Una vez que me hubieron alcanzado,


procedieron a atacar. El primero de ellos se
abalanzó sobre mí y me derribó. La fuerza
desmedida del impacto hizo que perdiera el control
de su arma, la que cayó más cerca de mí que de él.
Forcejeé hasta liberarme y luego, me hice con su
lanza. Le golpeé el rostro y seguían marcha. Un
segundo intentó atacarme. Sin embargo – quizás
producto del instinto de supervivencia – reaccioné
violentamente. Sin siquiera pensarlo, había
atravesado la garganta del salvaje. Al cabo de unos
segundos, convulsionaba y se retorcía en la
superficie, para luego exhalar su último aliento.

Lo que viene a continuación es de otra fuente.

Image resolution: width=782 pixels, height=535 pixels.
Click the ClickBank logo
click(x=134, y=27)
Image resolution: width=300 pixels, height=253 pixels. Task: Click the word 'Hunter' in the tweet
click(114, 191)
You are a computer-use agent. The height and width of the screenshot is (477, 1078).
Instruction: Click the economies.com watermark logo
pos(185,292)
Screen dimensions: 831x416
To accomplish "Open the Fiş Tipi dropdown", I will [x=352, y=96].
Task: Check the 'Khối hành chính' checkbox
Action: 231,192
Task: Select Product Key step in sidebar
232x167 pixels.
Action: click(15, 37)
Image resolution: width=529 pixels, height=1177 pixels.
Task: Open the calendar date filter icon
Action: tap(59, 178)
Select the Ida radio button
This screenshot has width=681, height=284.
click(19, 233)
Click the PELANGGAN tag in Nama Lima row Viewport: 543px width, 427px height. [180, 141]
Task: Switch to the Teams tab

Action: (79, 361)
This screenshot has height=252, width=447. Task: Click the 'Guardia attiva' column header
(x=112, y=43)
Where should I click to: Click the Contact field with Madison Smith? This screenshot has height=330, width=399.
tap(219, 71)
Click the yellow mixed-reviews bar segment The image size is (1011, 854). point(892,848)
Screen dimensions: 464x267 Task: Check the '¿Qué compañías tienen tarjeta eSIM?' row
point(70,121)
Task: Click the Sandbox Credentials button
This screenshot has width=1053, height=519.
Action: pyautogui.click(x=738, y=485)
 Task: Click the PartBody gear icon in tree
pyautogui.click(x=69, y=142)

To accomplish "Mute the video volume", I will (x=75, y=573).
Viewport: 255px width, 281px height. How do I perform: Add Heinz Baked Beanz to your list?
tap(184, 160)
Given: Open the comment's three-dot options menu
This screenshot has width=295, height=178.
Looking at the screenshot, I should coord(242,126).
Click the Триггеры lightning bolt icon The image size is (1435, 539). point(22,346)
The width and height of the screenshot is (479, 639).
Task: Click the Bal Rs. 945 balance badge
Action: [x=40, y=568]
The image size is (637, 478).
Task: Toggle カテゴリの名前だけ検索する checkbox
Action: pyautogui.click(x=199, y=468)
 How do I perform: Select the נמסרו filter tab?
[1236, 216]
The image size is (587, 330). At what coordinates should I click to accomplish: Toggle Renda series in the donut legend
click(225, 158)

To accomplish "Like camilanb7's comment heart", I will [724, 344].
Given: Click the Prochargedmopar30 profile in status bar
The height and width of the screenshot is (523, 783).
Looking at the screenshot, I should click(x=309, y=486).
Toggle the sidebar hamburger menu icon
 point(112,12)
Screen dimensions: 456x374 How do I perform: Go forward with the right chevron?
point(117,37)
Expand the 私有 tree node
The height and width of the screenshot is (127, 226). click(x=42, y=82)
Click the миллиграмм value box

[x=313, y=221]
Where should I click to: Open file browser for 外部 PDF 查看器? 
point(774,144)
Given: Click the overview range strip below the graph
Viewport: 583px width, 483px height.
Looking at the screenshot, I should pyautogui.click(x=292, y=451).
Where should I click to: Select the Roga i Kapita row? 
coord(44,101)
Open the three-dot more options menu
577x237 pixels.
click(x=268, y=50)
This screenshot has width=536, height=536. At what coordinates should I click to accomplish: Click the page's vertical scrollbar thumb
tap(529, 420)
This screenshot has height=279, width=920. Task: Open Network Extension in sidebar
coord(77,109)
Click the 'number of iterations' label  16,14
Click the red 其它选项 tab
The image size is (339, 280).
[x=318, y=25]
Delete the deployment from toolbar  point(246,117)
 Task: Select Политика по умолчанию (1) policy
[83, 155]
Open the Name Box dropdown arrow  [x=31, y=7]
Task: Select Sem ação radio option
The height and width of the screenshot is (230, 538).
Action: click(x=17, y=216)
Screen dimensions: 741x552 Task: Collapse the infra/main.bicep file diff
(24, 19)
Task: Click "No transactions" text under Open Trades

Continué mi carrera, hasta encontrar un sitio


aislado de aquella macabra muchedumbre. Por unos
momentos, creí que mi suerte comenzaba a cambiar.
Sólo faltaba encontrar una manera de salir de este
infierno glacial. Poco me importaba ya el frío
abrumador, la constante pestilencia o la triste
desolación en la que se hallaba el lugar. En lo único
que pensaba, era en salir de allí. Recuerdo que sólo
hace unas horas, intentaba acabar con mi vida.
Ahora, sólo pensaba en hallar una manera para
sobrevivir. Qué ironía.

Aunque había perdido la noción del tiempo,


sabía que ya habían pasado varias horas desde que
llegué a esta tierra maldita. Me refugié,
momentáneamente, en la cima de una tímida colina.
Pensé que así tendría una vista panorámica y
sigilosa del área. Fue en vano: al cabo de unos
minutos, sentí las voces y los pasos de los nativos
acercándose. Esta vez, pronunciaban un peculiar
vocablo, “Kussarikku”, mientras se avecinaban.
Supongo que así le llamaban a su dios-bestia. Eran
más de una treintena, pero lo que en realidad llamó
mi atención, fue que venían en compañía – quizás
unos diez – de algunos de los monstruos que tenían
en su granja subterránea.

Estaba rodeado. Era sólo cuestión de tiempo


antes de que llegaran donde me guarecía, al tope de
la pequeña elevación. Al parecer, ésta era de
transito recurrente, puesto que estaba llena de
excrementos que, supongo, eran de los pequeños
demonios que se acercaban. El frío comenzaba a
hacerse más inclemente, la pestilencia se había
apoderado del lugar y ya no me quedaban muchas
energías. Me senté, resignado, a esperar mi destino.
A medida que pasaban – muy lentamente – los
minutos, los cánticos a Kussarikku se hacían más
notorios.

Cuando ya hubieron llegado, algunas de las


bestias se aproximaron a mi humanidad, con la
mirada fija y rodeándome hasta cerrar el paso. Ya
casi podía respirar el sarcasmo en el aire, así como
veía los cielos desmoronarse sobre mí. Y no podía
detenerlo ni con todas mis fuerzas ni con todo mi
orgullo. Aquellos engendros que ya estaban a mi
lado me olisqueaban y relamían, como si estuviesen
tanteando y evaluando el menú de la cena. Sin
embargo, algo peor que eso parecía acercarse: la
superficie comenzaba a estremecerse otra vez. Era
Kussarikku.

Lo primero que hicieron fue maniatarme en


el piso. Más adelante, el demonio haría conmigo lo
mismo que hizo con la joven que había sido víctima
de su voracidad unas cuantas horas antes. La
diferencia, sin embargo, radicaba en el silencio. No
quise gritar. En ese momento, nada me importó.
Sólo sentía vergüenza. Vergüenza por haber elegido
el camino más fácil para salir de los problemas.
Vergüenza por haberlo dado todo por perdido y
ahogarme, solitario, en mis lágrimas. Vergüenza
porque hice saber a todo el mundo lo patético que
era. Pero ya poco importaba en ese momento.

Finalmente, pude ver de cerca el rostro de


mi verdugo. Me observaba padecer y, sin saberlo,
fue testigo de cómo me entregué de lleno al abrazo
de la locura, en cuyo regazo planeaba yacer por toda
la eternidad. En seguida, sentí la brutal embestida.
Mi osamenta estaba totalmente destruida. La sangre
brotaba por cada orificio y mi último recuerdo, fue
contemplar la imponente efigie del colosal bégimo
bramando, nuevamente, en señal de victoria.
Irónicamente, yacía sobre una pila de estiércol;
“mierda eres y a la mierda volverás”.